While you are in the image context, you can process the image. For example, you can resize and crop the image. The list of available commands and their description is given below:

Command Description
resize resize an image to given size, using given resampling algorithm.
Parameter Description
width The width of the new image, in pixels (if omitted, is set to 0). If 0, then scaling is performed at a given height, keeping the aspect ratio.
height The height of the new image, in pixels (if omitted, is set to 0).

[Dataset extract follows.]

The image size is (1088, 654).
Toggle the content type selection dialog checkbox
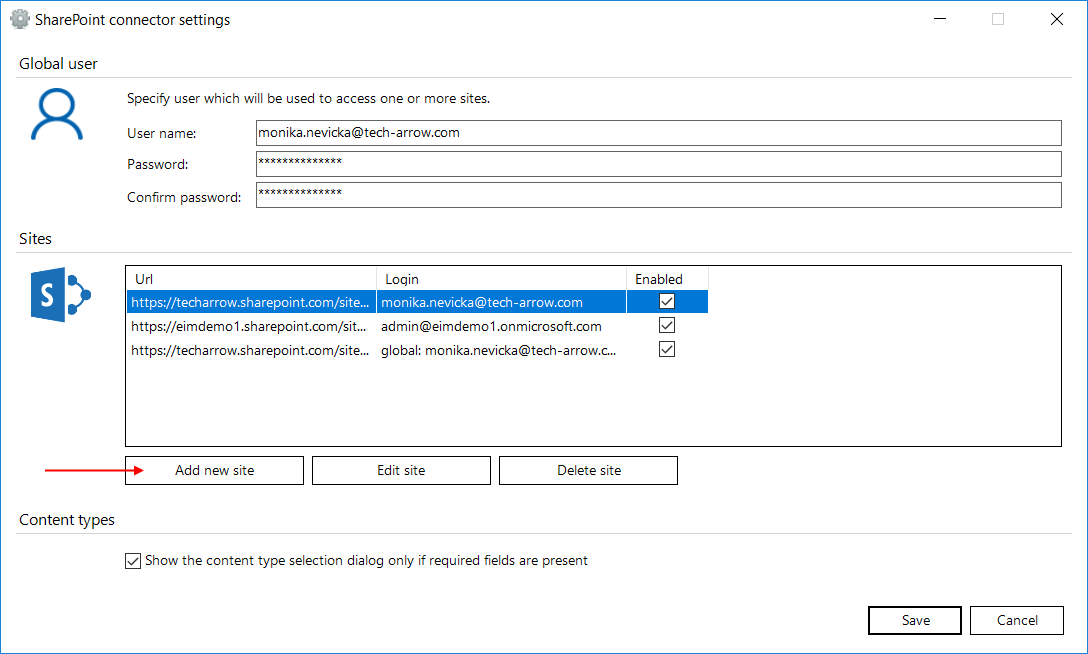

If 0, then scaling is done for a given width, keeping the aspect ratio.
resampling algorithm:
lanczos Lanczos (used by default if omitted)
bicubic Bicubic
bilinear Bilinear
box Box
nn Nearest Neighbor
resize_to_fit Resizes the image by fitting it into the specified rectangle, using the specified algorithm, keeping the aspect ratio.
Parameter Description
width The width of the new image, in pixels (if omitted, is set to 0).
height The height of the new image, in pixels (if omitted, is set to 0).
resampling algorithm:
lanczos Lanczos (used by default if omitted)
bicubic Bicubic
bilinear Bilinear
box Box
nn Nearest Neighbor
crop Crops the image to a new image with a given width and height.
Parameter Description
x The coordinate of the origin point for cropping along the X-axis (if omitted, it is set to 0).
y The coordinate of the origin point for cropping along the Y-axis (if omitted, it is set to 0).
width Frame width, in pixels.
height Frame height, in pixels.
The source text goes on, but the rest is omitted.